しかもそのお金も、政府は支出の増加に充てるのではなく、国債の償還に充てるのだろうと、島倉さんは鋭く見抜いています。そうに違いありません。
この法案では、運営権売却に際して地方議会の議決が不要となるほか、運営企業の利用料金設定も届け出制にすると謳われています。つまり、民間企業が勝手に料金を決め、勝手に管理運営を行うわけです。
財政が逼迫していない東京都までも売却を構想中です。また、すでに多摩地域では、昭島市、羽村市、武蔵野市以外の市町では水道部門がありません。水道業務を行っているのは、PUE、東京水道サービスといった、東京都水道局の外郭団体である株式会社です。
http://suigenren.jp/news/2017/03/10/9066/
水道の民営化については、第二次安倍政権成立後間もない2013年4月に、麻生財務大臣がワシントンで、「日本のすべての水道を民営化する」と言い放って周囲を驚かせたのが有名です。
4年後の2017年3月には、その言葉通り、水道民営化に道を開く水道法改正が閣議決定されました。
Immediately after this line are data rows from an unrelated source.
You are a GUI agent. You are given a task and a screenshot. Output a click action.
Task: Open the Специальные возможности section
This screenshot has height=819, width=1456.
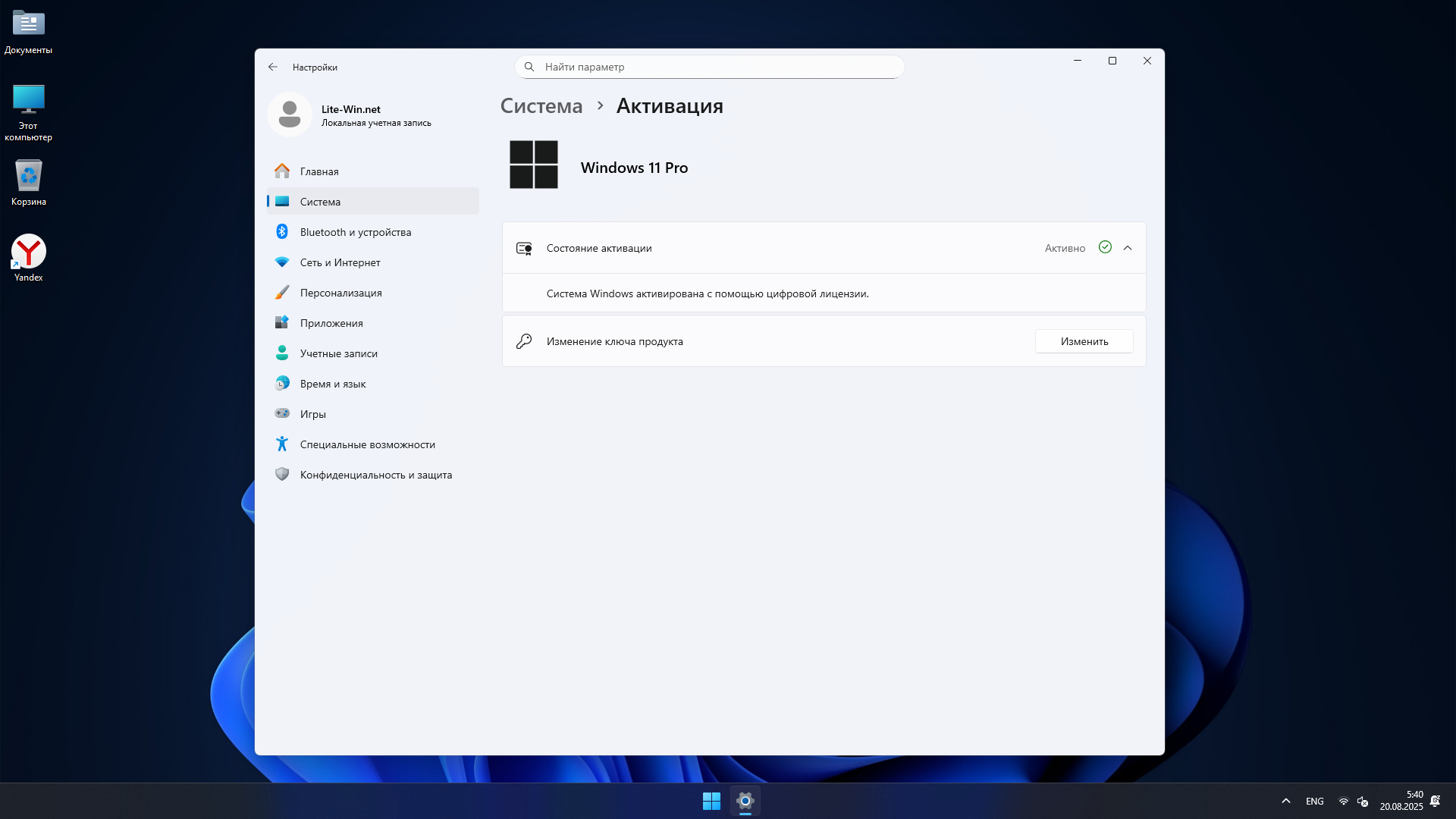367,444
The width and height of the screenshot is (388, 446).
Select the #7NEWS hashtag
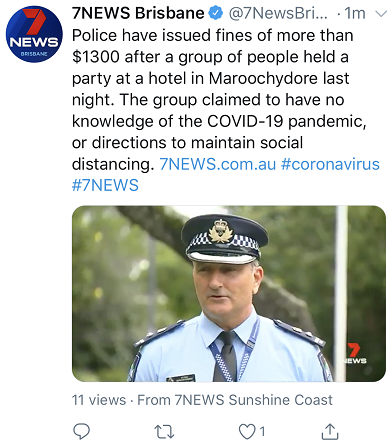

このように、国民不在のまま、水道民営化路線は着々と進められてきたのです。
日本の水道が危険に晒される
水道民営化が、電力自由化、労働者派遣法改正、農協法改正、種子法廃止と同じように、規制緩和路線(グローバリズム)の一環であることは言うまでもありません。
これにより、外資の自由な参入、水道料金の高騰、メンテナンス費用の節約、故障による断水、渇水期における節水要請の困難、従業員の賃金低下、水質悪化による疫病の流行の危険などがかなり高い確率で起きることが予想されます。
ちなみに現在の日本の水道管はあちこちで老朽化していて、これを全て新しいものと取り換えるには、数十兆円規模の予算がかかると言われています。
しかしいくら金がかかろうと、国民の生命にかかわる飲料水が飲めなくなる状態を改善することこそは政府の責任でしょう。それを放置して、すべて民間に丸投げしようというのです。正しく公共精神の放棄です。